E il suo contributo potrebbe rivelarsi di notevole valenza se, come appare assai probabile, questa evoluzione farà crescere ulteriormente il consenso, già alto del resto, verso questo partito e con esso anche il suo peso effettivo nella partecipazione al governo del Paese, indebolito dalla crisi che si è consumata all’interno del raggruppamento occidentalizzante di Nidàa Tunes, il grande azionista dell’attuale esecutivo.
ALL'AVANGUARDIA DELL'ISLAM. Questo lo vedremo, ma intanto non sfuggirà il fatto che con questa scelta di campo compiuta da Ennahda la Tunisia si pone nuovamente all’avanguardia del mondo arabo-islamico e islamico in generale, non rinunciando all’appartenenza all’islam, ma rendendola compatibile con la democrazia, i suoi principi e i suoi valori fondanti.
Si tratta di un messaggio forte, una sfida percuotente, soprattutto in un momento come questo in cui quello che si vuole definire “islam politico” sta evidenziando le sue derive più devastanti nella declinazione che passa dalla totalizzante marca politico-religiosa della Fratellanza musulmana alla versione terroristico-millenaristica del Califfato.

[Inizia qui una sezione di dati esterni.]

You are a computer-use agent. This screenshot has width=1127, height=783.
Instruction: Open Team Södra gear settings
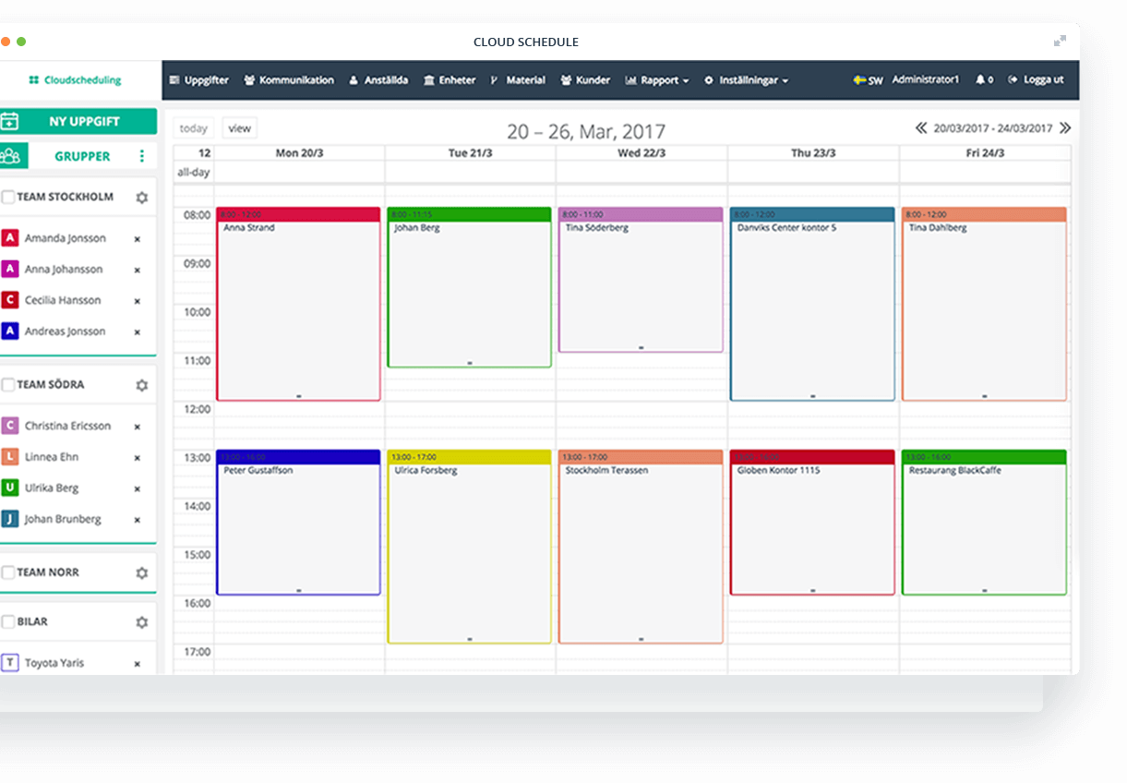(x=141, y=385)
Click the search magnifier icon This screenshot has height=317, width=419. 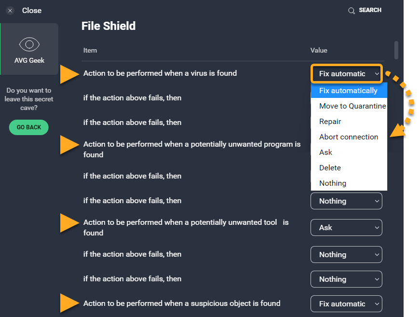point(351,11)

In Tunisia e altrove non sono pochi coloro che ritengono questo passaggio di Gannouchi fondamentalmente fittizio, strumentale alla riconquista del potere.

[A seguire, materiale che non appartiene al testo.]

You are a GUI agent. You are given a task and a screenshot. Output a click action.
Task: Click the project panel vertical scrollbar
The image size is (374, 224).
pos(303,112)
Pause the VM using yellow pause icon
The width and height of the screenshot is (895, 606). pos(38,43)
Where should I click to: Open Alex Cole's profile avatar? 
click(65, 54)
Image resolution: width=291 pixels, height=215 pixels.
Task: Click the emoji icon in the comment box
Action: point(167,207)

Io non nutro questo sospetto e temo anzi che coltivare questo pregiudizio sul piano interno e internazionale possa finire per risultare controproducente e rafforzare proprio la spinta alla sua strumentalizzazione da parte dei nostalgici dell’islamizzazione della politica, che certo ancora ci sono, nel partito.

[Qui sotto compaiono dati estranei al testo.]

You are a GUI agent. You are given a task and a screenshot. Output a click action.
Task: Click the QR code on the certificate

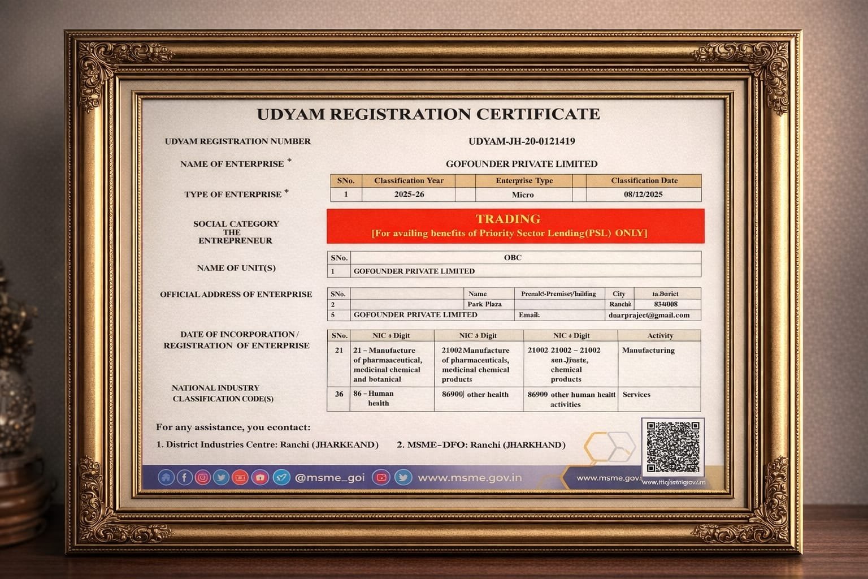click(x=672, y=447)
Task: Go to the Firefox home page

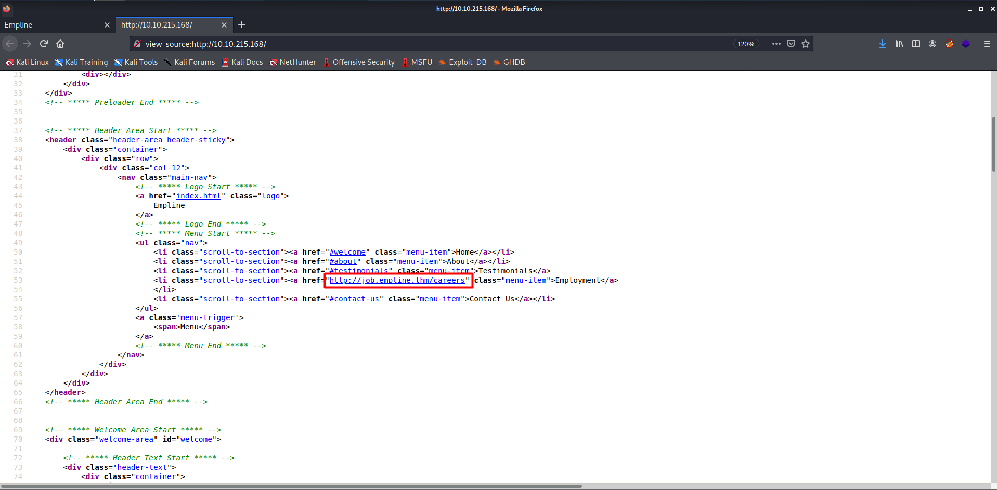Action: [x=60, y=44]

Penso in buona sostanza che occorra sfidare Gannouchi proprio sul terreno delle indicazioni politiche di cui si è reso protagonista. E penso pure che Europa e Italia debbano sostanziare la sfida anche assicurando a questo Paese a noi tanto vicino maggiore sostegno e incoraggiamento. Anche a beneficio della tanto auspicata stabilizzazione della Libia e della non meno necessaria normalizzazione politica egiziana.
Avrei voluto esserci per mescolarmi tra le migliaia di tunisini che ne hanno seguito i lavori e toccare con mano quella che mi è stata descritta come una straordinaria tensione emotiva sprigionatasi nel momento in cui sono apparsi assieme, sul palco, lo stesso Gannouchi e Beji Caid Essebsi, il presidente della Repubblica e portabandiera dell'europeizzante schieramento avverso, Nidàa Tunes.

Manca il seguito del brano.